星野源をうならせた、アドリブへの反応の早さ
そんなふうに自然に役に入れるがゆえに、『逃げ恥』でカップルを演じた星野と距離を縮めることもできたのだろうか。放送時に2人で応じたインタビューにも、いま読むと、結婚への伏線ではないかと深読みしたくなる発言がたびたび出てくる。
たとえば、あるインタビューでは2人の息がぴったり合った場面として、『逃げ恥』第5話の最後で、新垣演じるみくりと星野演じる平匡が一緒に瓦そばをつくるシーンが例にあがる。このとき、そばをお湯からザルに上げた平匡の眼鏡が曇った。星野いわく《あれは台本にあったわけではなくて『曇れ!』と思ったらちょうど曇って(笑)。うれしくてアドリブで『前が見えません』と言ったら、みくりさんがサッと自然に眼鏡を拭いてくれたんですよ。新垣さんの反応の早さたるや、本当にすごくて》(※5)。彼女が眼鏡を拭くところはオンエアではカットされたものの、その後、「ムズキュン特別編」と題してウェブで配信されたディレクターズカット版にはしっかり収められている。
2人で共有していた、「丁寧な暮らし」への思い
今年正月の『逃げ恥』のスペシャルドラマの放送を前にした2人の対談では、最近は何を楽しみに生活しているかという話題になり、休みの日に自分でコーヒーを淹れて飲むのが幸せだという星野に対し、新垣は《それこそ食後にコーヒーをいれるとか、丁寧に暮らしている人たちの生活をSNSや本で見て、そういう生活をしている自分を妄想するのが楽しいです》と語っていた(※6)。すでにこのときには、彼女は生活面でも星野に引かれるものを感じていたのかもしれない。
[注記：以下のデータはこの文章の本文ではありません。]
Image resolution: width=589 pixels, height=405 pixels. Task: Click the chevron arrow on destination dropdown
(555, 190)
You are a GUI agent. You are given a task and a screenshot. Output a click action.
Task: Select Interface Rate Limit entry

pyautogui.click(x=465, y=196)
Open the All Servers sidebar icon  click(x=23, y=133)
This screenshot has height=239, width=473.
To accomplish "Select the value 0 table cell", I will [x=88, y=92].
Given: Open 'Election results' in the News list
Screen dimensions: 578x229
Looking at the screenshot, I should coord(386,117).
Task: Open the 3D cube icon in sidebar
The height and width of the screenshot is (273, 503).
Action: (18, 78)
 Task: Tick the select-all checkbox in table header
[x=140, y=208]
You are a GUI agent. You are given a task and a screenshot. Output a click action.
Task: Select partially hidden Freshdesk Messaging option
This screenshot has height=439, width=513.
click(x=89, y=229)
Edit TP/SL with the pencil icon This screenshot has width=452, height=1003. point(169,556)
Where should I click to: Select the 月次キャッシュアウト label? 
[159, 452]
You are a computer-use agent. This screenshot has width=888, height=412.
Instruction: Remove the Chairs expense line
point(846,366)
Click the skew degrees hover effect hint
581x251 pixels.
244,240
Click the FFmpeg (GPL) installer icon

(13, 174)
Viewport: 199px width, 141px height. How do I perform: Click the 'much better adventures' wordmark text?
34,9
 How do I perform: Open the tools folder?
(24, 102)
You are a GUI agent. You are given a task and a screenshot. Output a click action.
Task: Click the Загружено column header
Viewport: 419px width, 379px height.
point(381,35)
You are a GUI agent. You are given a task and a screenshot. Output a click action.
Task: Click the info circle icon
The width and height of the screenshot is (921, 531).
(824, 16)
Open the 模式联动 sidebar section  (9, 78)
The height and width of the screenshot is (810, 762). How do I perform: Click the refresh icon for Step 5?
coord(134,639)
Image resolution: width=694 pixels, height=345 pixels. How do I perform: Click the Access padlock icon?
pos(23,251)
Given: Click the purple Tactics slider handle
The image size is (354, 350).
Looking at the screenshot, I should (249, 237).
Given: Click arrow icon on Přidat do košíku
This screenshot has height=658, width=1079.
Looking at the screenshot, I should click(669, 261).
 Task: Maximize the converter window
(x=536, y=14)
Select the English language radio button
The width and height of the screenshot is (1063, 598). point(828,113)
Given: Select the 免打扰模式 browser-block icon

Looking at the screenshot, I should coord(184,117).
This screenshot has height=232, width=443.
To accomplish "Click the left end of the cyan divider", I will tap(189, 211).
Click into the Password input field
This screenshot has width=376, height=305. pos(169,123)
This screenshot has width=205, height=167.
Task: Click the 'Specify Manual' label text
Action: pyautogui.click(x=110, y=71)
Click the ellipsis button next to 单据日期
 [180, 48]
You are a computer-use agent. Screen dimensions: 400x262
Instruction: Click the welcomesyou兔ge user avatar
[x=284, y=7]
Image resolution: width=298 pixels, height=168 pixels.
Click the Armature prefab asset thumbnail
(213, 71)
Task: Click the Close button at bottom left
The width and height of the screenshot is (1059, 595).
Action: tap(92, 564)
『逃げ恥』はラブコメディの形をとりながらも、社会の生きにくさみたいなもののなかで、懸命に生きる人たちが丁寧に描かれていた。今年のスペシャルドラマでも、新型コロナウイルスの感染が拡大する最中にみくりが実家のある千葉・館山で出産し、東京にいる平匡とは感染を避けるため離れ離れのまま子育てを始めねばならないという状況から、夫婦が互いに葛藤するさまが描かれた。新垣と星野は撮影にあたり、2人が目の前のシリアスなハードルをどう面白く乗り越えていくか、監督も含めみんなで考えながら演じたという。